One other factor that, if neglected, can turn a project ugly is a lack of communication.
“Right from the day after municipal council approves a project, there’s likely a superficial expectation they’re going to see construction equipment in the street that week following, not realizing it’s probably going to take two to three months to get all the permits in place to actually start construction.” – Keith Ponton, IBI Group
“What I would overlay on this discussion in terms of successful deployments is communicate, communicate, communicate,” Ponton said. “Despite the best plans you may have, things will happen and you need to set expectations appropriately. Right from the day after municipal council approves a project, there’s likely a superficial expectation they’re going to see construction equipment in the street that week following, not realizing it’s probably going to take two to three months to get all the permits in place to actually start construction. So, setting expectations appropriately at many levels: stakeholders, investors, and I’ll say right down to the actual subscribers of your network.”
Interdepartmental communication is also key, Bradley pointed out. Sometimes two municipal departments plan at cross-purposes, or duplicate effort, because the groups’ lines of communications never cross. Everyone has to be aware of what the others are doing.
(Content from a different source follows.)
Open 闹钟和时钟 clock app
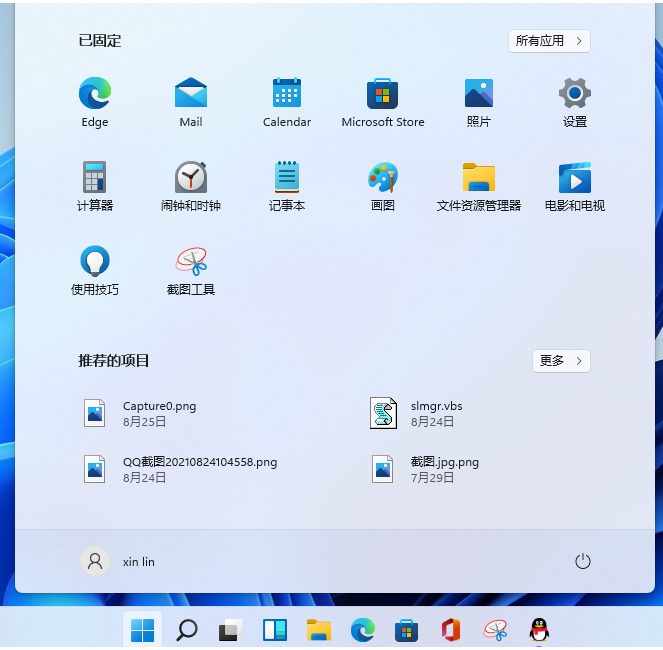(x=191, y=186)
“I’ve even seen instances of two radio towers being developed on the same hillside, same municipality, two different departments that that didn’t seem to be able to communicate with each other and share resources.” – Laura Bradley, YorkNet
“We’ve seen multiple situations and multiple municipalities where parallel infrastructure is being built, whether it be fiber network that that parallels another department’s infrastructure that nobody knew about,” Ponton said. “I’ve even seen instances of two radio towers being developed on the same hillside, same municipality, two different departments that that didn’t seem to be able to communicate with each other and share resources. So certainly, planning is important and making your plans public, but also being able to reach out and understand what the left hand or right hand is doing I think will eliminate some of those potentially embarrassing moments.”
Building in rural areas is completely different than urban areas too, Huinink noted. “I think you can do the ‘customer product network-in-a-box’ type of scenario for an urban area, but when it comes to a rural area, there’s no real set solution,” he said. “You really need to look at exactly where you’re building, who your customers are, and how you’re going to feed them.”
Added Ponton, “The economics are far different in the rural market and if you look at it from a traditional the carrier metric of cost per home passed in the rural market, it can be two or three times more than the urban environment so it’s a single infrastructure environment.
“Facilities based competition is not likely to happen in rural markets because of the market size, so having the right business model and enabling open network access so the network infrastructure can be leveraged across many different service providers, I think is vitally important.”